Deliberate Self-harm Associated With Violent Criminality

MedicalResearch.com Interview with:

Hanna Sahlin MSc, Lic psychologist, Lic psychotherapist Specialist in clinical psychology PhD-student Departement of Clinical Neuroscience Karolinska Institutet National Self-harm project Centre for Psychiatry Research, CPF Stockholm, Sweden

Hanna Sahlin

Hanna Sahlin
MSc, Lic psychologist, Lic psychotherapist
Specialist in clinical psychology
PhD-student
Departement of Clinical Neuroscience
Karolinska Institutet
National Self-harm project
Centre for Psychiatry Research, CPF
Stockholm, Sweden

What is the background for this study? What are the main findings?

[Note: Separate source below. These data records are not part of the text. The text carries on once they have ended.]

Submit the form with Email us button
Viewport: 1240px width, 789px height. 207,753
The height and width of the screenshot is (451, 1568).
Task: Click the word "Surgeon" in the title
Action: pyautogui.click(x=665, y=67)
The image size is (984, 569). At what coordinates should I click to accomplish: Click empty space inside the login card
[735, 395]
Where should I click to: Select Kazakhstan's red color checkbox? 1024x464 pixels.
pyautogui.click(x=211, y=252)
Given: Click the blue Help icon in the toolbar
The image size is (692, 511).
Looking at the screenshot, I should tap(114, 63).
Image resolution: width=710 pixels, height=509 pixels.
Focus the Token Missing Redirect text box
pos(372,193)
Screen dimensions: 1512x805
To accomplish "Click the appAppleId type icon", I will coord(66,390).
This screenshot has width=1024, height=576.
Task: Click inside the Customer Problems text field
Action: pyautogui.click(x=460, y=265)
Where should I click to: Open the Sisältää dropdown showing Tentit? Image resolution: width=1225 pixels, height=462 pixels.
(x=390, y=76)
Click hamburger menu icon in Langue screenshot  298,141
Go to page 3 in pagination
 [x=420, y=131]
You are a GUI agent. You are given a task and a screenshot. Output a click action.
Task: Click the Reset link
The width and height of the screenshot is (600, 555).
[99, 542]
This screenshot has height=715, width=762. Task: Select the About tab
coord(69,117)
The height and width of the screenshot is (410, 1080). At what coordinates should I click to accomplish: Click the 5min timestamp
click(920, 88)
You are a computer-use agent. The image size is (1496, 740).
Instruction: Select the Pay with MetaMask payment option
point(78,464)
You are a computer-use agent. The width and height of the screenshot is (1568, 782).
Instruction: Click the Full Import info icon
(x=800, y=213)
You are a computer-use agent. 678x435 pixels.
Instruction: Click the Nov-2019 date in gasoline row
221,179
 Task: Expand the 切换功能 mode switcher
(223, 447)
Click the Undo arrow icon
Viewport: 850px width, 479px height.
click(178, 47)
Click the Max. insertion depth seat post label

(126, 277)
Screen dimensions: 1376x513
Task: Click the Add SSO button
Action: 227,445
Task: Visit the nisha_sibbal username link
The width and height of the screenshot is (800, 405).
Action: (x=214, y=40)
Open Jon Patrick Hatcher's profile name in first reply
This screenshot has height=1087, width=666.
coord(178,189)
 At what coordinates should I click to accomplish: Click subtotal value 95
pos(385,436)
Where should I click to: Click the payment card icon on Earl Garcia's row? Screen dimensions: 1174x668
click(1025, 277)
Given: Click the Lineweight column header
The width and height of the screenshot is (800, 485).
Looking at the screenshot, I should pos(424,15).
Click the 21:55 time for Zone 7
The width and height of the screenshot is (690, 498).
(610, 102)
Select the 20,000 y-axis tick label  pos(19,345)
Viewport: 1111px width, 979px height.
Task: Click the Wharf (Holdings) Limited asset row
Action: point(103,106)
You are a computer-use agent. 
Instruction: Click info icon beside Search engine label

Response: This study is the result of wanting to find a more conclusive answer to whether individuals who engage in non-fatal deliberate self-harm are more prone to aggression towards others. There has long been a debate on whether aggression to oneself and aggression towards others co-occur, but the studies that have been conducted thus far have been on smaller samples or with clinical or forensic cohorts. Also, the studies have had great variability regarding the definition of both “deliberate self-harm” and “violence”. Thus, it has been difficult to establish an ”overall” effect size for this association, or to draw firmer conclusions on how and if this association plays out in the general population.

We had the opportunity to study this association in several large nationwide population-based registries including all Swedish citizens, and with high specificity regarding the ingoing variables of interest – i.e., non-fatal deliberate self-harm (as registered in the National Patient Register) and violent crime convictions (as registered in the National Crime Register).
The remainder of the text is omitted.